Working Through a Pet Peeve

Posted on Sunday, January 16, 2011 by Alex R. Cronk-Young


I guess it's become one of my pet peeves to get a little annoyed when I see tweets about people being annoyed by kids in public areas. One of my good Twitter buddies sent out a couple tweets like that the other day and I gave him some shit for it. As it turns out, that shit was completely undeserved. We talked about it at length later and it made me really start to think about why that kind of stuff bothers me.

Obviously I was thrown into parenting with no real experience. Pretty much everyone is. An all of those cliche lines like about there not being manuals to being a good parent are completely true. Even though I love doing it, it always brings me close to pulling out my hair on a regular basis, because honestly, I have no clue what I'm doing.

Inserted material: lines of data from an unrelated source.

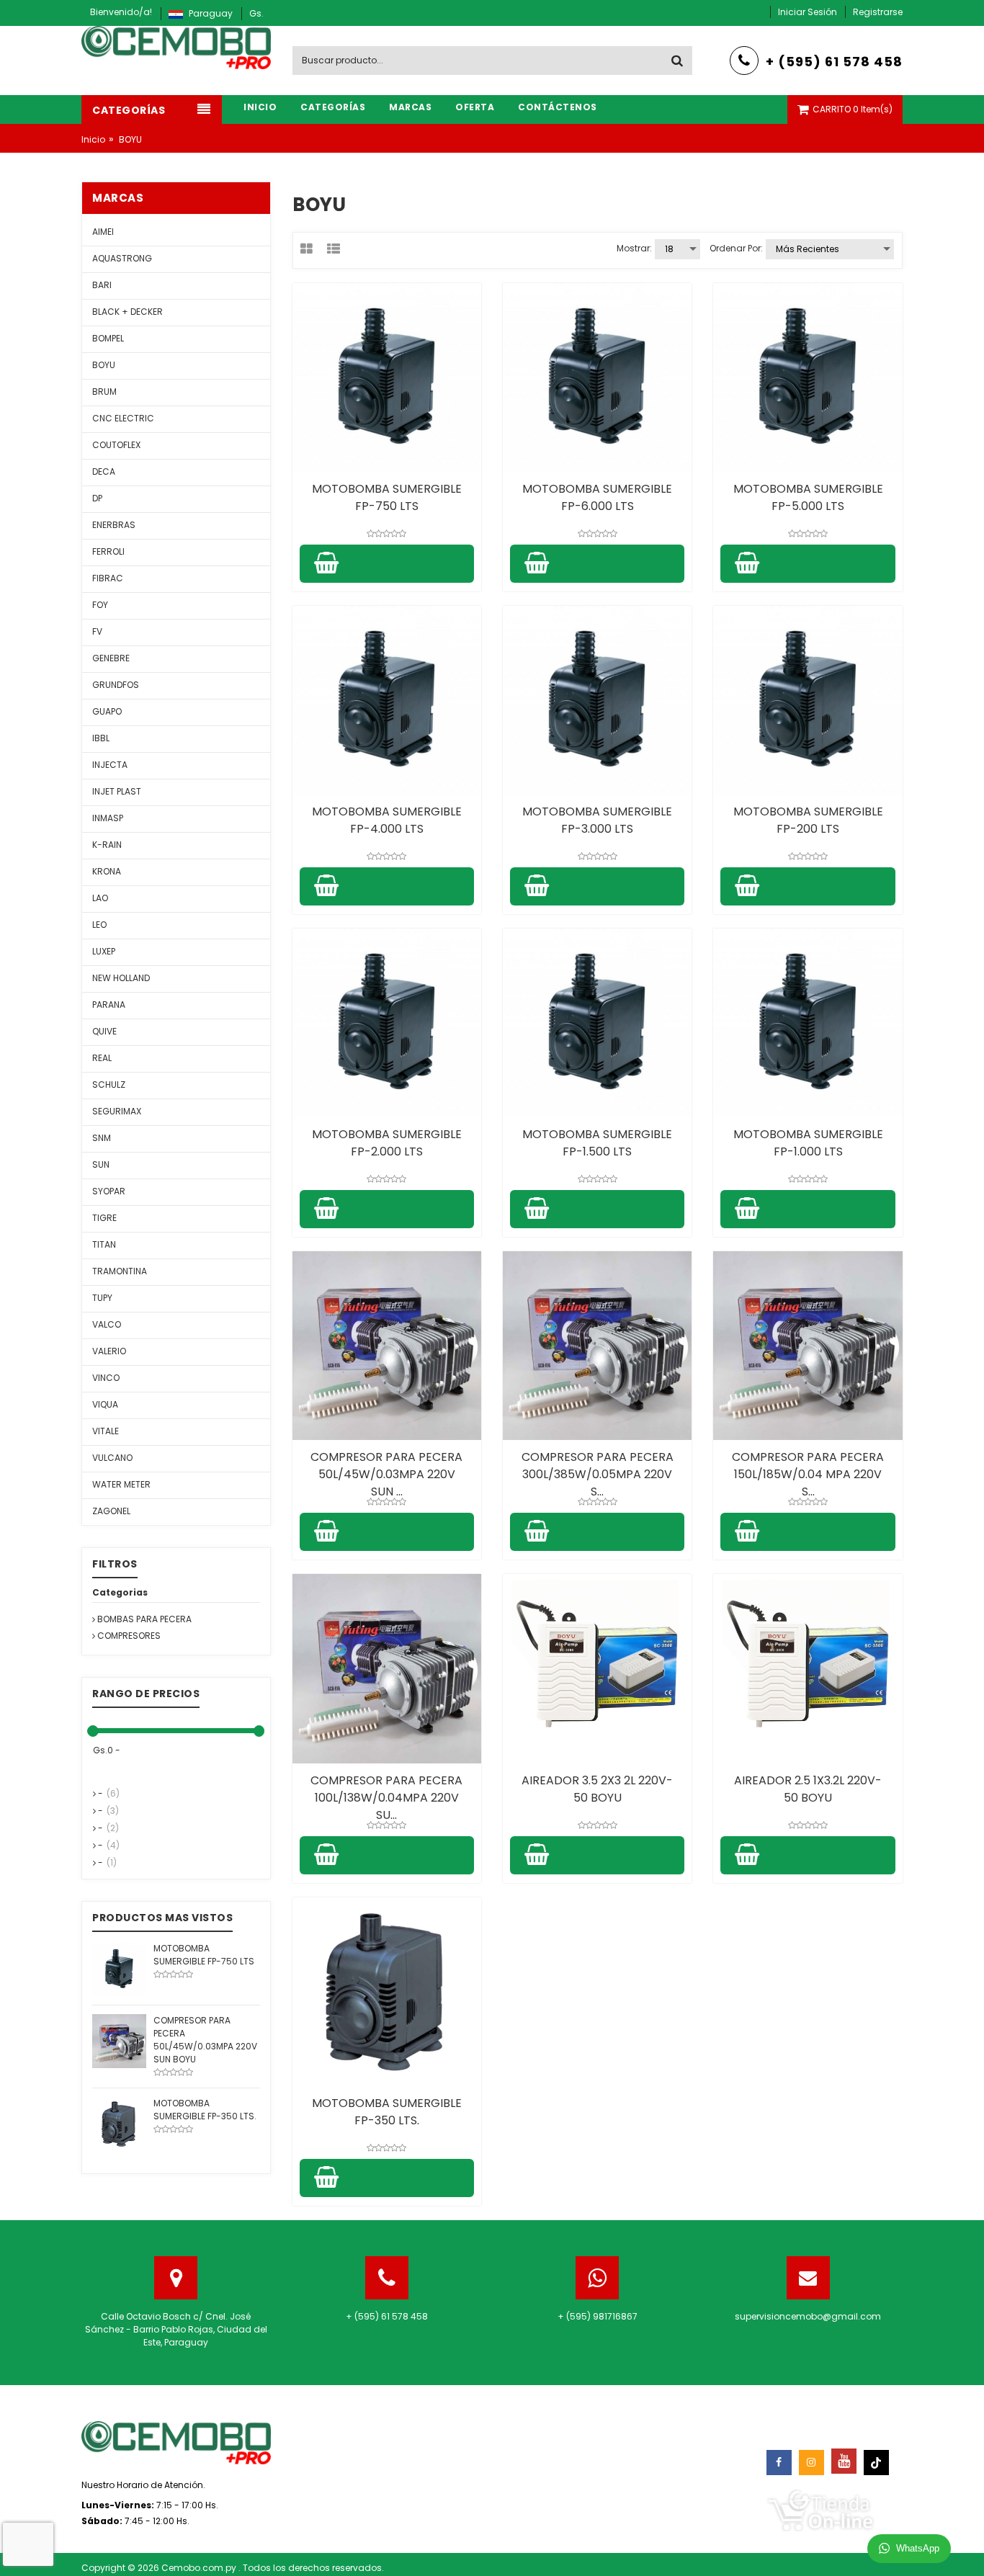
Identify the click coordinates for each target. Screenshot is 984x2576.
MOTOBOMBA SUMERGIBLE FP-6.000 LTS (597, 497)
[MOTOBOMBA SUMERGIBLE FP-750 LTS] (119, 1968)
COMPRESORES (128, 1635)
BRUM (104, 391)
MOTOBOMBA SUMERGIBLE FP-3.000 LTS (597, 820)
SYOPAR (108, 1191)
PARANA (108, 1004)
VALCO (106, 1324)
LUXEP (103, 951)
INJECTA (110, 765)
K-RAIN (107, 844)
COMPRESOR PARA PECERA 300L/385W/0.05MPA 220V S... (598, 1474)
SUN (100, 1164)
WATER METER (121, 1484)
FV (97, 631)
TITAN (104, 1244)
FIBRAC (107, 578)
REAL (102, 1058)
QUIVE (104, 1031)
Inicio (93, 139)
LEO (99, 924)
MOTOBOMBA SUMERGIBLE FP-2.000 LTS (387, 1143)
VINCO (106, 1378)
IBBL (100, 738)
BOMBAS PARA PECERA (143, 1619)
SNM (101, 1138)
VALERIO (109, 1351)
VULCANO (112, 1458)
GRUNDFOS (115, 685)
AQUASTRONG (122, 258)
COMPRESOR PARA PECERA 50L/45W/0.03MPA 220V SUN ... (386, 1474)
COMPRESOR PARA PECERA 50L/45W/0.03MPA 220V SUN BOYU (205, 2039)
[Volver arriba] (968, 2550)
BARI (102, 285)
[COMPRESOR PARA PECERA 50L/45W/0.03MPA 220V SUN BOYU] (119, 2040)
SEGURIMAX (116, 1111)
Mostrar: (634, 248)
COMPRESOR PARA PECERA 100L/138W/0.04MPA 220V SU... (386, 1797)
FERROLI (108, 551)
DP (97, 498)
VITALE (105, 1431)
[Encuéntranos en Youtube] (843, 2461)
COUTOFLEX (116, 445)
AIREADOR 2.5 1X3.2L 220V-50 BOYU (808, 1789)
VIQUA (105, 1404)
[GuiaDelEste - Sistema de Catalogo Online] (820, 2509)
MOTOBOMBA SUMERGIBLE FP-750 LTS (387, 497)
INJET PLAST (116, 791)
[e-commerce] (176, 46)
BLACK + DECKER (127, 311)
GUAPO (107, 711)
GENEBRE (111, 658)
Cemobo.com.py (199, 2568)
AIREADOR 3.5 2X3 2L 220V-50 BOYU (597, 1789)
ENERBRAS (113, 525)
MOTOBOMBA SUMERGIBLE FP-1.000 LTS (808, 1143)
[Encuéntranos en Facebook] (779, 2462)
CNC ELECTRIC (123, 418)
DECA (103, 471)
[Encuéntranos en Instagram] (811, 2462)
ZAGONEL (111, 1511)
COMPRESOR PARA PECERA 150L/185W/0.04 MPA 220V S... (808, 1474)
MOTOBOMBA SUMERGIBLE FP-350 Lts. (387, 2112)
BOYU (103, 365)
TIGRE (104, 1218)
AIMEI (103, 231)
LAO (100, 898)
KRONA (106, 871)
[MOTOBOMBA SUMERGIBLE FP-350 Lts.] (119, 2123)
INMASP (107, 818)
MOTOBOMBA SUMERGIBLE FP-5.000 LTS (808, 497)
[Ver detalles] (386, 377)
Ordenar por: (736, 248)
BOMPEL (108, 338)
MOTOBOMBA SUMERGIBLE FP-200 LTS (808, 820)
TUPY (102, 1298)
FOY (100, 605)
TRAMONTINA (119, 1271)
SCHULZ (108, 1084)
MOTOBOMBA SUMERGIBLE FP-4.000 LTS (387, 820)
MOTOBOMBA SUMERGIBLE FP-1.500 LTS (597, 1143)
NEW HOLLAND (121, 978)
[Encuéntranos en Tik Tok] (876, 2462)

Often I try everything in my power to stop certain behaviors, and it all fails miserably. Emmy has a bad habit of pummeling her cousins when they are mean to her, take away her toy, or in any way annoy her. For the longest time we tried absolutely everything to get her to stop when she hit one of them. Time outs didn't seem to even phase her, nor the corresponding long talk we gave her and the apology/hug she had to give. She would look right up at you and tell you everything you wanted to hear, and then the next time a situation arose her cousin would get another beatdown despite everything.

I would run through horror scenarios in my head about when she starts going to school. She'd likely pound on the first kid that looked at her funny and we'd get a call home. When it kept happening, things would escalate and before you knew it she'd be thrown out of school for the rest of her life at the tender age of five years old.

Yeah, I doubt it would ever play out that way, but I'm trying to say that I was worried. Eventually we decided to adopt a chart system. She has several things that she needs to do throughout the day (like keeping her hands to herself), and if she does them she gets a smiley face for that activity. At the end of the week we count up her smiley faces and if she has enough of them then she gets a reward. This process has proved much more effective.


But it took a long time to come to that solution, and it still isn't a full proof method. Nothing ever is. We haven't experienced any epic temper tantrums in a grocery store, but honestly I'm not sure what I would do if we did. Maybe we never will because when she threw even a tiny fit over being told no we just moved on and didn't give in. Still, who knows if we'll have to face down something like that in public.

Sometimes you just go numb. You watch your kid doing something they shouldn't be doing and you just can't bring yourself to try to stop it this time when you've failed countless times before. I got that way a lot when she was hitting her cousins. After trying incessantly to get her to stop, I'd watch her cousin pick up a toy, Emmy stand up, chase her down, smack her, and take it away; and I'd do nothing. It was defeat. I'd tried what I thought was every possible solution and nothing worked, and I couldn't stand to try doing the same things over again when I knew it wouldn't change a thing.

Maybe that makes me a bad parent, but I suspect every parent has come to that point on more than one occasion. So when I see a tweet along the lines of, "Kid behind me on the bus is screaming his head off and kicking my seat. Parents aren't doing a damn thing!" I guess I sympathize a little bit. Maybe they aren't doing a damn thing because they just don't care, but in my mind I see that haze of defeat. I wonder if that is one of their moments of despair, when inside they are mortified, but outside they just can't bring themselves to try in futility one more time.

They just want that bus ride to end as badly as you do so they can get behind the safety of their home's walls, where no one can judge them for having an unruly child that they don't know how to control. They'll probably wake up the next day feeling a thousand times better, and maybe by the end of the month they'll have discovered a way to stop the behavior, but you saw them when they were at their worst.

Clearly this is probably not the case in a majority of these types of situations, but it's what I think of. I guess just as some people jump to judge people for being bad parents, I jump to assume that people are trying their best. I definitely need to stop letting it bug me when I have absolutely no idea for sure what the situation is like, but it's hard to not let my own feelings of desperation transfer over to those other parents whom I've never even met. I suppose it's nice that I assume the best in people, at least, but unless I'm experiencing it myself I really can't make any judgement calls.